A drunken thug who was caught on CCTV vandalising an ambulance while paramedics treated a terrified patient inside has avoided jail.
Daniel Drennan-Kane, 21, could be seen punching out at a wing mirror and kicking the side of the emergency vehicle in shocking footage released by ambulance bosses.
A court heard the mindless yob also threw mud at the side of the van after paramedics responded to an incident in Woodside,Telford, Shrops., in the early hours of April 30.
On Monday (22/5) he admitted causing criminal damage at Telford Magistrates Court but avoided a spell behind bars.

He was handed a 12 month community order, ordered to carry out 60 hours unpaid work and pay £100 compensation to the ambulance service.
Drennan-Kane, of Telford, was also ordered to carry out an alcohol treatment and rehabilitation requirement.
Roger Bleazard, prosecuting, said West Midlands Ambulance Service had been called to a report of a man who had taken a suspected overdose.
He said paramedics had been with the patient inside the ambulance when Kane came out of a nearby house and appeared drunk.
Mr Bleazard said: “For no good reason he attacks the ambulance, smashing the nearside wing mirror off, denting the panels and throwing mud at it before police attend and arrest him.”

He said the ambulance was out of action for a couple of days while the wing mirror was replaced.
Kane told a probation officer he drank a litre of vodka prior to the incident and had no recollection of the events.
At the time West Mercia Police said a “random stranger” had struck, which resulted in the vehicle being taken off the road.
Joy Hughes was working with a trainee technician and treating a patient at the time of the “unprovoked attack”.
She tweeted: “Working with Zoe tonight, trainee technician.
“Rather surprised when treating a patient in the back of the ambulance a random stranger began to attack the vehicle!

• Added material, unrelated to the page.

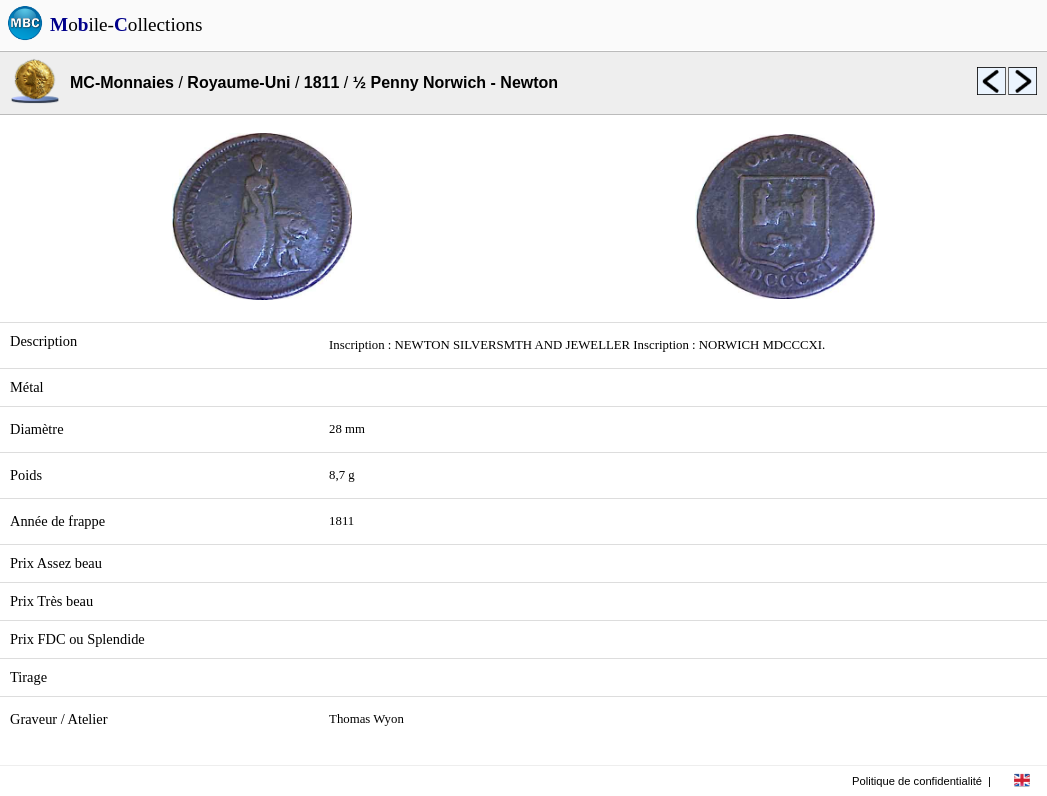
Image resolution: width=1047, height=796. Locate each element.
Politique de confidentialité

Police requested, we got away safely but damage means that vehicle now off road. All people okay, thank goodness.”
In a statement, the ambulance service said crews were “sadly familiar with this sort of behaviour” and added it “must have been terrifying” for the patient.

A West Midlands Ambulance Service spokesman said: “How can it possibly be appropriate for anyone who has nothing to do with the case the ambulance crew are dealing with to suddenly start attacking the vehicle?
“Sadly, many of our crews are familiar with this sort of behaviour, but when you are a patient, this must have been terrifying. Any such actions are abhorrent.”
West Midlands Ambulance Service – which features on the hit BBC One programme ‘Ambulance’ – is no stranger to abuse as they go about their work.
In February, jobless Kirsty Sharman, 26, of Stoke-on-Trent, was charged with a public order offence after she left a note on an ambulance ordering the driver to move their van.

She wrote “If this van is for anyone but Number 14 then you have no right to be parked here.
“I couldn’t give a s*** if the whole street collapsed. Now move your van from outside my house.”
Two months prior to that, teaching assistant Hassan Shabbir Ali, 27, also placed a note on a windscreen telling paramedics not to “block my driveway” in Birmingham.
Written in capital letters, it read: “You may be saving lives, but don’t park your van in a stupid place and block my drive.”
The dad-of-one later apologised and said he had written the note in the “heat of the moment.”